Par Coletta Wanjohi
La nécessité des "BioNtainers" - des usines modulaires équipées de solutions de fabrication - met également en évidence le principal problème qui a entravé les efforts du continent pour produire des médicaments vitaux : le manque d'infrastructures.
Mais le pire est peut-être passé pour le continent - qui compte environ 1,3 milliard d'habitants - car plusieurs pays s'empressent de mettre en place des installations de fabrication de vaccins, principalement avec l'aide de multinationales bien connues.
"L'appétit pour la mise en place et l'expansion d'installations de fabrication de vaccins et d'autres produits de santé sur le continent est grandissant", déclare le Dr George Ogwell, directeur par intérim des Centres africains de contrôle et de prévention des maladies (Africa CDC).
"Nous encourageons une approche coordonnée dans le cadre de laquelle différents types de vaccins sont fabriqués par différents pays et installations afin d'éviter l'inondation d'un seul type de vaccin", ajoute-t-il.
Les "BioNtainers" fournis par la société pharmaceutique allemande BioNTech permettront de produire annuellement jusqu'à 50 millions de doses du vaccin Pfizer-BioNTech Covid-19.
Un signal d'alarme
La faible capacité de production de vaccins de l'Afrique a exposé le continent à de graves pénuries au plus fort de la pandémie de Covid, et les pays ont été contraints de compter sur la distribution inéquitable de vaccins en provenance des pays développés.
Seuls 22 % environ de la population africaine sont entièrement vaccinés contre le coronavirus et la menace du Covid-19 est toujours aussi forte, selon le CDC Afrique.
Jusqu'à présent, plus de 250 000 décès dus au COVID-19 ont été enregistrés sur le continent.
Mais au-delà du COVID-19, l'Union africaine a également envisagé de produire des vaccins contre d'autres maladies, notamment la fièvre de Lassa, la fièvre de la vallée du Rift, Ebola, le VIH et le choléra.
Selon l'Organisation mondiale de la santé, il existe moins de dix fabricants africains, et tous sont basés dans cinq pays seulement : l'Afrique du Sud, l'Égypte, le Maroc, le Sénégal et la Tunisie.
Et seulement 1 % des vaccins utilisés sur le continent sont fabriqués en Afrique.
Le CDC Afrique vise à ce que les pays africains développent, produisent et fournissent au moins 60 % de leurs besoins en vaccins - entre 1,4 et 1,7 milliard de doses par an - d'ici 2040.
"Plus de 30 nouvelles initiatives de fabrication de vaccins sont déjà en cours en Afrique, et l'élan se renforce pour rendre cette expansion possible", déclare le Dr Ahmed Ogwell, directeur par intérim de l'Africa CDC.
BioNTech a commencé la construction de son usine de vaccins à Kigali en juin 2022.
"Elle ne produira pas uniquement pour le Rwanda", a déclaré Yvan Butera, le ministre de la Santé du Rwanda. "Elle va produire pour le continent".
L'entreprise indique que d'autres usines seront implantées au Sénégal et en Afrique du Sud.
Au Kenya, le ministère de la santé indique que la société américaine de biotechnologie Moderna pourrait commencer la construction de son usine de vaccins au cours du premier trimestre de cette année.
La société affirme que son investissement, qui pourrait atteindre 500 millions de dollars, permettra de produire environ 500 millions de vaccins par an.
Un long chemin
L'autosuffisance en matière de production de vaccins pourrait toutefois prendre du temps.
Des recherches menées par l'Union africaine montrent que de nombreux pays ont besoin de davantage de programmes d'éducation concernant la fabrication de vaccins.
De nombreuses personnes possédant l'expertise requise partent dans des régions à revenus plus élevés où les salaires sont bien meilleurs.

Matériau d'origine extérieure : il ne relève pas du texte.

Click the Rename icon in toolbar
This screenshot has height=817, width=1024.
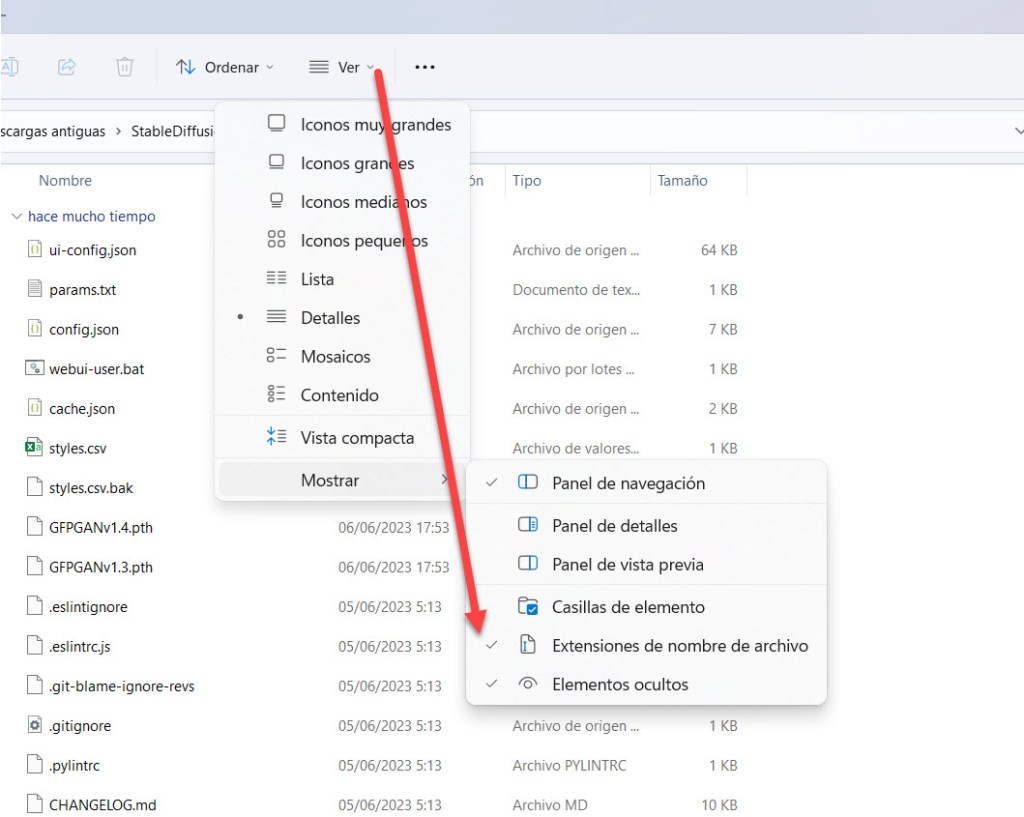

Le Rwanda et le Kenya ont demandé aux fabricants mondiaux qui prévoient de s'installer dans leur pays de veiller au transfert de technologie vers leurs citoyens.
Le CDC Afrique encourage également les pays à ne pas se limiter aux vaccins.

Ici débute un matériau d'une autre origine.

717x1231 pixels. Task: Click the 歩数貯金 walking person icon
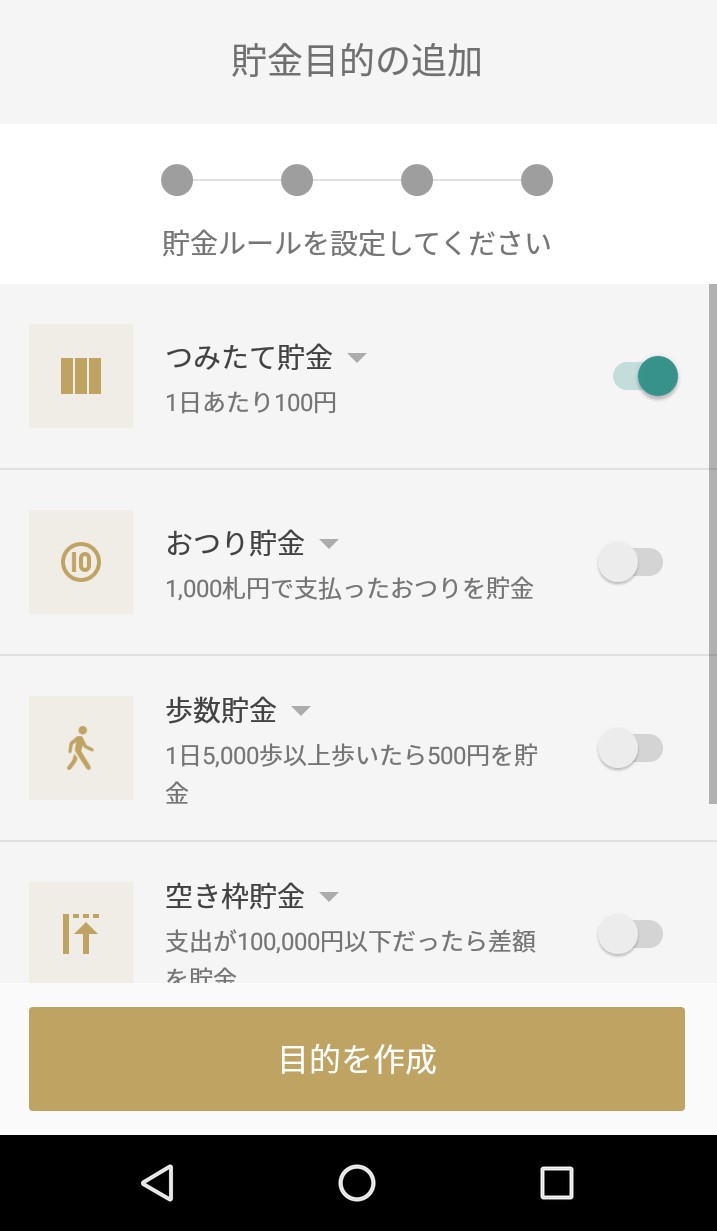[81, 748]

"Nous devons fabriquer nos kits de diagnostic, nos produits thérapeutiques et nos contre-mesures comme les masques et les EPI", déclare le Dr Ogwell.
Un débat au sein de l'Organisation mondiale du commerce vise à obtenir une extension de la dérogation aux droits de propriété intellectuelle sur les vaccins Covid-19 aux diagnostics et aux thérapeutiques. Il porte peu de fruits.
Les grandes entreprises pharmaceutiques des pays développés affirment que toute extension aura un "impact négatif important sur l'ensemble de l'écosystème de l'innovation".